Documentfragment.
%%
Kerk & religie

Statenbijbels bevatten lange tijd afbeeldingen

UTRECHT – „In de eerste editie van de Statenbijbel komen wel degelijk afbeeldingen met illustraties van de geschiedenissen uit de Bijbel voor.” Hiermee bestreed dr. Peter van der Coelen, tijdens een onlangs in Utrecht gehouden congres over geïllustreerde religieuze teksten, de stelling dat er in Statenbijbels geen illustraties zouden voorkomen.

Jan van Reenen
22 March 2012 14:05Gewijzigd op 14 November 2020 20:04
De ark van Noach, getekend door J. Goeree (1670-1731). De gravure zit in een Keurbijbel uit 1756. Foto Wille-Anne van ’t Zelfde
De ark van Noach, getekend door J. Goeree (1670-1731). De gravure zit in een Keurbijbel uit 1756. Foto Wille-Anne van ’t Zelfde

Van der Coelen, conservator bij Museum Boijmans Van Beuningen, is een expert op het gebied van Bijbelillustraties. Hij promoveerde in 1998 op een onderzoek naar oudtestamentische voorstellingen en boekillustraties. In het Rotterdamse museum is hij verantwoordelijk voor de collectie prenten en tekeningen. Het gaat om een totaalaantal van 90.000 exemplaren, waarvan de meeste in de zestiende en de zeventiende eeuw zijn vervaardigd.
%%
Opdracht.
Geef uit het documentfragment hierboven woordelijk alles terug vanaf "Kerk & religie" tot en met "illustraties zouden voorkomen.".

Aangeleverde gegevens.
%%
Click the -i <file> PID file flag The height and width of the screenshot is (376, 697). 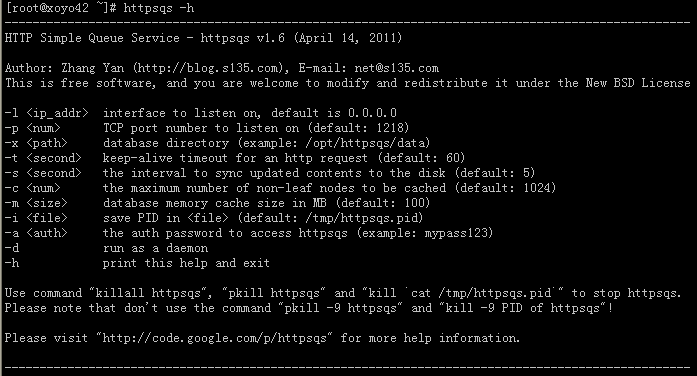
%%
Juist antwoord.
Kerk & religie

Statenbijbels bevatten lange tijd afbeeldingen

UTRECHT – „In de eerste editie van de Statenbijbel komen wel degelijk afbeeldingen met illustraties van de geschiedenissen uit de Bijbel voor.” Hiermee bestreed dr. Peter van der Coelen, tijdens een onlangs in Utrecht gehouden congres over geïllustreerde religieuze teksten, de stelling dat er in Statenbijbels geen illustraties zouden voorkomen.